It's tradition!
Why do you do the things you do in your family?
What traditions make up your family culture?
Is it time to consider a change?
Could a change make your family stronger?
When I think of family traditions, I think of good happy times when we gather together for holidays, birthdays, vacations, special events. Those all sound like great family times- unless they have lost their place in a family and need to be readjusted to meet family growth and stability. Hopefully they are meeting the intended purpose of building a strong family with positive outcomes for marriages and developing children into healthy adults. Evaluate.
Other cultural traditions are very destructive. We discussed an extreme example in our family relations class. When the British took over India, they said they were doing away with the Indian customs of “burning the bride.” Which was, as they burned the husband’s dead body, they would throw his living wife in on top of the fire and burn them together. The new British rulers said you can’t do that anymore. “Well it’s part of our culture, we’ve always done it.” The new rulers said, “well it is our culture to execute people who burn brides.” The tradition stopped.
This historical situation helps us see how the culture of one ethnicity may have influence on another. Here we are not discussing one nation overthrowing another nation- different topic- but in this incidence, the Indian culture was holding on to a tradition that was horrific.
Most traditions in families such as: how to cook a recipe, what holidays to gather for are less drastic and create happiness and unity.
But what about pecking order? Who is in charge traditionally in the generations of your family? Are there “family traditions” of boundaries that interfere with a new Husband and Wife forming their own family unit? Does one oldest brother in law, father in law, or mother in law have more say in what should happen in your home than the husband and wife have together? Dangerous tradition. Do you have appropriate boundaries and family systems that help maintain growth and unity and security for a husband and wife and their children?
There are some trending traditions and opinions about family that have grave effects on families, individuals as adults and children and society as a whole. The prevalent tradition in many societies is becoming to abandon family when it no longer suits your needs- divorce. This attitude is called consumerism. Trading one spouse in for another is glamorized in the media like trading in for a new better model of car. A more responsible behavior would be a tradition of commitment, learning and growing together. Look for ways to make your family unit stronger by growing your marriage.
Are you holding fast to traditions that are helping best practices for positive outcomes for the people in your family- adults (parents) and especially children as they grow to adults? Are you holding on to “traditions” in your marriage relationship that are growing your marriage or breaking your marriage? What about your parenting style?
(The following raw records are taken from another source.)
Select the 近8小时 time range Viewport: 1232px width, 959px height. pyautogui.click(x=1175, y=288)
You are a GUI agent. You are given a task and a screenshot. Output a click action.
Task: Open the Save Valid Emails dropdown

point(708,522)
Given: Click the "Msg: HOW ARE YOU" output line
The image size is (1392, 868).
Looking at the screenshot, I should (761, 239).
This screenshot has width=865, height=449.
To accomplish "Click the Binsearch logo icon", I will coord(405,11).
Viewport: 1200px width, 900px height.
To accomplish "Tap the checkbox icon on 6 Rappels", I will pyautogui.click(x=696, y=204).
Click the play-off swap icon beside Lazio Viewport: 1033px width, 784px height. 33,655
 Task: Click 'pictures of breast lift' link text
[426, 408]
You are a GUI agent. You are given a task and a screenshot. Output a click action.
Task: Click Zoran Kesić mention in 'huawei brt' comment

Are you just doing what you know or what is the trend in society, or are you carefully thinking about the best parenting for each child as an individual?
We live in a day when there are many selfish behaviors in families are based on self-fulfillment, power, consumer mindset. What is best in this for me? A family is a shared responsibility of providing for and caring for all the members emotional, mental, physical and spiritual well -being. When we have the wisdom of commitment and caring for our family first, we live selflessly as a family unit that blesses each other, our neighborhoods, workplaces, schools, and the broader community around us. This is more prevalent in some ethnicities and cultures than others. Give yourself a family checkup to see how you can improve the positive culture and beneficial traditions in your home.
Family Tradition Check Up
Ask yourself these questions:
⇴ Traditions are "inherited patterns of belief or behavior". Which traditions encourage the best in families and individuals, and which might best be discarded?
· ⇴ Are all cultures equally valid; do they all meet the same purposes with the same effectiveness?
· ⇴ How can one carefully choose the aspects of one's culture to keep, and how do we perpetuate those into coming generations?
· ⇴ What two aspects of your own culture you'd like to perpetuate, and two you would like to set aside or improve? How can you do that?
In America many family values have become very destructive. Take a stand for your own family first and determine what you are committed to that perpetuates strong family, strong individuals within the family and consider the effect your strong family will have on your neighbors, community, each other and the world.
In a family, the sum of the parts is
greater than the whole.
In my own family the two traditions we are going to perpetuate are my husband and I are going to continue to work together on projects in our home and in our yard. Working together is fun for us!
As grandparents, we will continue to gather our children and grandchildren together to play when we can. We realized long ago that “when we can” is an important phrase in that tradition. A set time and place doesn’t always work for each household, so being flexible is part of our tradition. The important thing is, WE LOVE TO GET TOGETHER!
Weekly Challenge:
Examine your traditions, cut the rope on any that are damaging.
Examine your traditions, hold on fast to the ones that are helping you grow together.
Examine your traditions, create a new way to accomplish family unity that works for this season of your life.
My TOP FIVE most important traditions a family can have:
daily family prayer,
religious worship,
family time at home together,
share work responsibilities,
a family hobby that you love to do together.